EXCERPT TO READ:
* Begin *
Step 6: Monitor Your Sender Reputation
Even with perfect authentication, your emails can land in spam if your domain or IP has a poor reputation.
Check your domain reputation:
Google Postmaster Tools provides reputation data if you send significant volume to Gmail addresses [8]. Microsoft offers similar tools through their SNDS (Smart Network Data Services) program.
What hurts support email reputation:
High bounce rates (sending to invalid addresses)
Spam complaints from recipients
Sudden volume spikes
Getting caught in spam traps
For support teams, bounces usually come from customers who gave incorrect email addresses. Consider implementing email validation at signup to reduce this.
Step 7: Test the Complete Flow
Don't assume everything works because individual pieces check out. Test the entire support email flow:
Create a test ticket from a personal Gmail account
Reply from your support system
Check where the reply lands (inbox, spam, promotions tab)
Examine the email headers for authentication results
Repeat with a Microsoft/Outlook account
Gmail and Microsoft handle email differently. You might pass one and fail the other.
Reading authentication headers:
In Gmail, click the three dots on an email and select "Show original." Look for these lines:
spf=pass
dkim=pass
dmarc=pass
Any "fail" or "softfail" indicates a problem. The headers also show which domain was checked, helping you identify misalignments.
* End *
RECORDS PROVIDED:
* Begin *
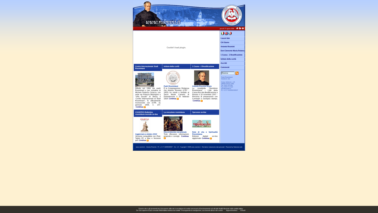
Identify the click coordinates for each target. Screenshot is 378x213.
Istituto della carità (171, 66)
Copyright (183, 147)
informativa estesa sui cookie (169, 210)
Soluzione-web (237, 147)
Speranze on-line (199, 112)
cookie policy (238, 208)
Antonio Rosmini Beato (202, 86)
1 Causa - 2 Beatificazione (203, 66)
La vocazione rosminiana (174, 112)
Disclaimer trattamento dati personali (213, 147)
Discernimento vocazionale (175, 132)
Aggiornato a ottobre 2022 (146, 134)
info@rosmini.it (226, 88)
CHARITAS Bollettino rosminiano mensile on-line (146, 113)
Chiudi (242, 210)
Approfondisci (231, 210)
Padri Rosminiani (171, 86)
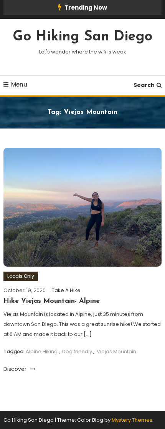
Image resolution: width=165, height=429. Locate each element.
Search (144, 85)
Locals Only (20, 276)
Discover (15, 369)
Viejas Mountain (116, 351)
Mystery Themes (132, 420)
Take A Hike (66, 290)
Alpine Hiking (42, 351)
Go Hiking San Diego (82, 37)
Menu (19, 84)
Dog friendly (77, 351)
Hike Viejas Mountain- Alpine (51, 301)
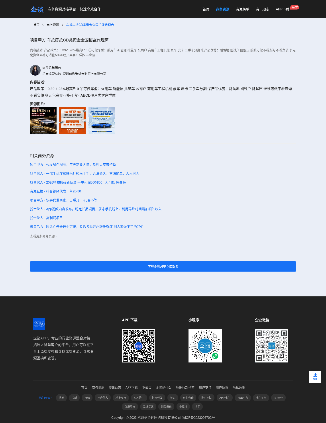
* End *
PROBLEMS AND TASKS:
**A)** Answer these questions about the support email deliverability excerpt, using one line per answer:
(i) What program does Microsoft use to offer reputation tools?
(ii) In Gmail, what option do you select after clicking the three dots on an email?
(iii) According to the excerpt, where do bounces usually come from for support teams?
**B)** In the support email deliverability excerpt, shorten the paragraph that begins "Google Postmaster Tools provides" to a single sentence that keeps its main facts.

EXERCISE RESULTS:
**A)**
(i) SNDS (Smart Network Data Services)
(ii) "Show original."
(iii) From customers who gave incorrect email addresses.

**B)** Google Postmaster Tools gives reputation data to senders with significant Gmail volume, and Microsoft offers similar tools through its SNDS (Smart Network Data Services) program.